In 4th form year, I took a term course called Speech I. One of the more memorable topics of discussion from the course came directly from the headlines, lawsuits, and Congress bills that surrounded us: it was the question of whether or not transgender bathrooms, and by extension, other facilities for transgender students, should be installed at Hill.
Words went flying against the proposal; an oft-cited reason was that there were no transgender people here. That such changes would benefit no-one.
Unfortunately, this assumption is wrong.
There is at least one transgender student* currently studying at Hill, and according to him, the trans community has always persisted. However, the stigma and the resulting invisibility imposed upon trans students, as well as other members of the community that identify with the LGBTQ+ community, need to end.
“I don’t feel safe,” he said. “There is too little awareness, too much toxic masculinity, and not enough understanding and sympathy in our community. Hill is ambivalent to my identity at best and I don’t want to entertain the thought of the worst, not to mention imagine it.”
As of 2009, a transgender person around the world is murdered every three days, and the listing does not include suicides. 2016 replaced 2015 as the deadliest year for transgender people with 27 deaths; the current count for 2017, from August, is 20 deaths. The lack of empathy is not only hurtful, but fatal.

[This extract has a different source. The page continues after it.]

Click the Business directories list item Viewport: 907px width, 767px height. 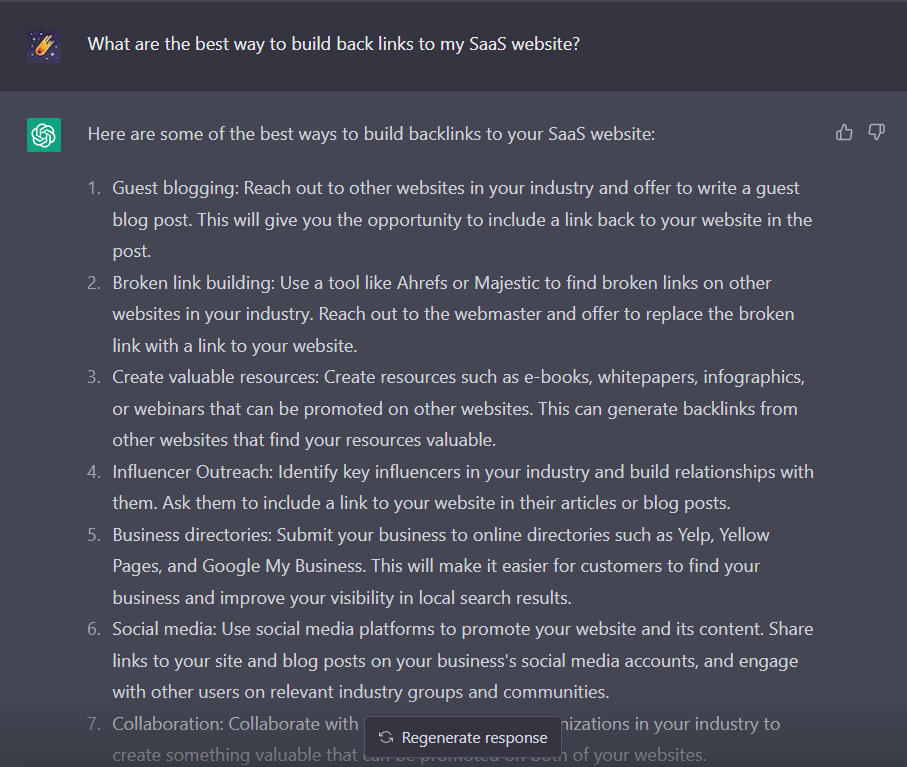pyautogui.click(x=441, y=566)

“I see that I have two choices: I can choose to have my identity invalidated every single day, or I can come out and be attacked verbally, mentally, and maybe even physically if I am unlucky enough,” the student said.
Hence, we need to hear from this community, to understand them, and to respect them, not only because it is a community that exists within Hill, but also because we are complicit in their sufferings.

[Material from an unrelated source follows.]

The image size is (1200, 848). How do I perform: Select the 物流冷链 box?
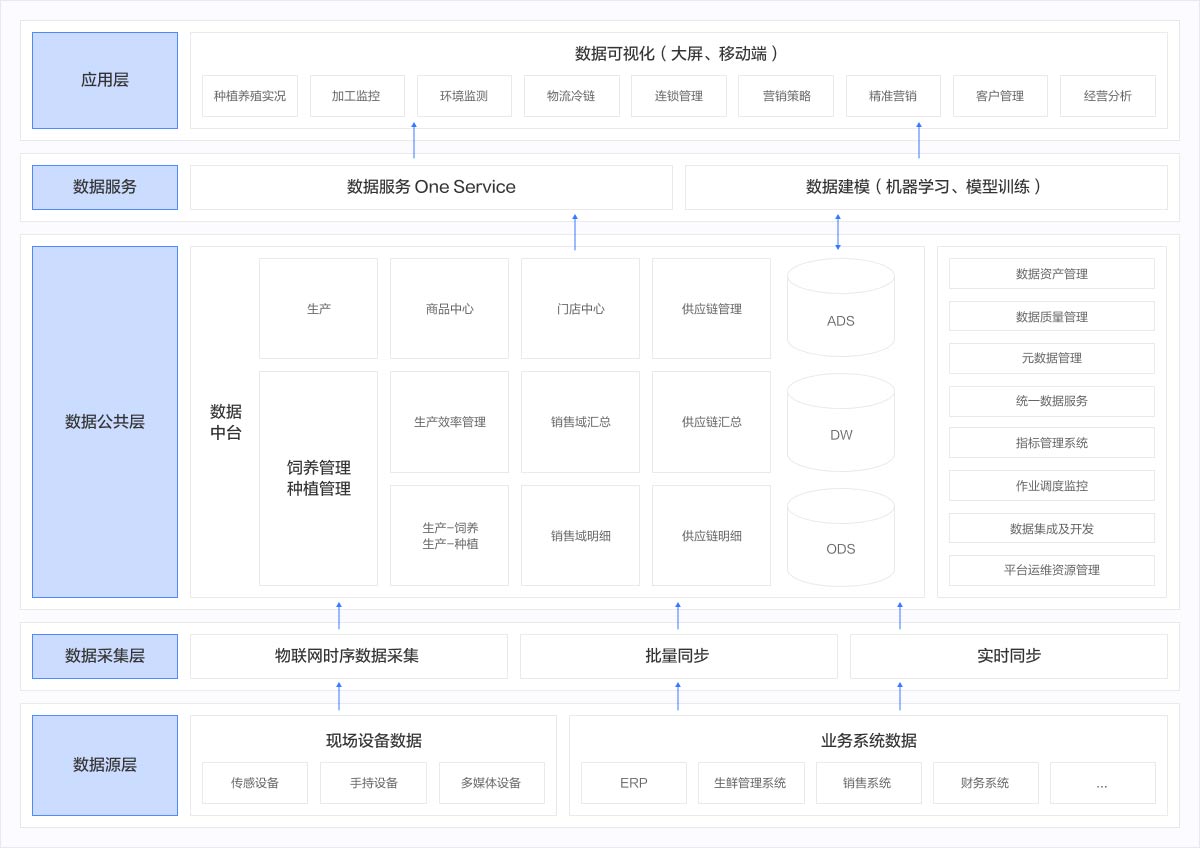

By allowing tragedies to happen and quietly subside, we rob ourselves of a chance to reckon with the harsh realities that others face, and we rob the people afflicted of their lives. With our ignorance comes not bliss, but a pain that no amount of perfume could sweeten.
However, the narrative does not have to continue in this direction.
On Sunday, Oct. 1st, Alex Myers, the first transgender alumnus at Philips Exeter Academy and Harvard University, will come to speak at the McNally Room about gender fluidity and his own experience to kick off Inclusion Week.
If there is one thing I sincerely ask of Hill, it will be that our entire school would honor his speech as if it was a required event, since it dearly concerns the people with whom you study, sleep, eat, and work.
In the past, we have honored speakers on extraordinary topics such as the FBI and NASA, yet to honor a speaker on a seemingly ordinary topic would be the greatest honor we could bestow upon an orator and the community he refers to.
In Mr. Baum’s chapel talk, I was most impressed by his devotion to “[sitting] at the same chairs and tables.” In other words, to truly participate in conversations and exchanges that would open our eyes to different views.
As students living at the intersection of many cultures, beliefs, and identities, we are presented with many opportunities to be enlightened, among them this event.
To share in one another’s experiences, to change a perspective, to save a life – these are all things that we, students of the Hill School, can do, as long as we are willing to come to the third floor at the library.